Case ID: ark_297/html/0475-01.html
Source: Caselaw Access Project
Author: {"author": "Tom Glaze, Justice.", "license": "Public Domain", "url": "https://static.case.law/"}
Date Created: 2024-08-24T03:29:51.129683

Charles E. PENNINGTON v. A.L. LOCKHART, Director, Arkansas Department of Correction
    88-227
    763 S.W.2d 78
    Supreme Court of Arkansas
    Opinion delivered January 17, 1989
    
      Appellant, pro se.
    
      Steve Clark, Att’y Gen., by: Jack Gillean, Asst. Att’y Gen., for appellee.
   Tom Glaze, Justice.

Appellant brings this pro se appeal from the trial court’s denial of appellant’s petition for declaratory judgment requesting that his parole eligibility be correctly determined. He has failed to abstract any of the record. In addition, the three courts’ sentencing orders needed to determine parole eligibility are omitted from the transcript.
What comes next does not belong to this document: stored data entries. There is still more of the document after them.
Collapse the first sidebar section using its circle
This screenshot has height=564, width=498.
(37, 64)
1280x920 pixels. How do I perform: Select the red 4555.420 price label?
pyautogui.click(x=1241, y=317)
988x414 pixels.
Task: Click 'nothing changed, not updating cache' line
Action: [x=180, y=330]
We hold pro se litigants to the abstracting requirement of Rule 9 of the Rules of the Arkansas Supreme Court and Court of Appeals. Bryant v. Lockhart, 288 Ark. 302, 705 S.W.2d 9 (1986); Walker v. State, 283 Ark. 339, 676 S.W.2d 460 (1984). In the present case, appellant not only wholly ignored this court’s abstracting requirement, but also he failed to privilege us with a record that contains the court orders necessary to determine the parole eligibility issue the appellant raises in this appeal. Accordingly, we are required to affirm pursuant to Ark. Sup. Ct. R. 9(e)(2). 
      
       In an earlier appeal, this court denied post-conviction relief to appellant. Pennington v. State, 294 Ark. 185, 741 S.W.2d 266 (1987).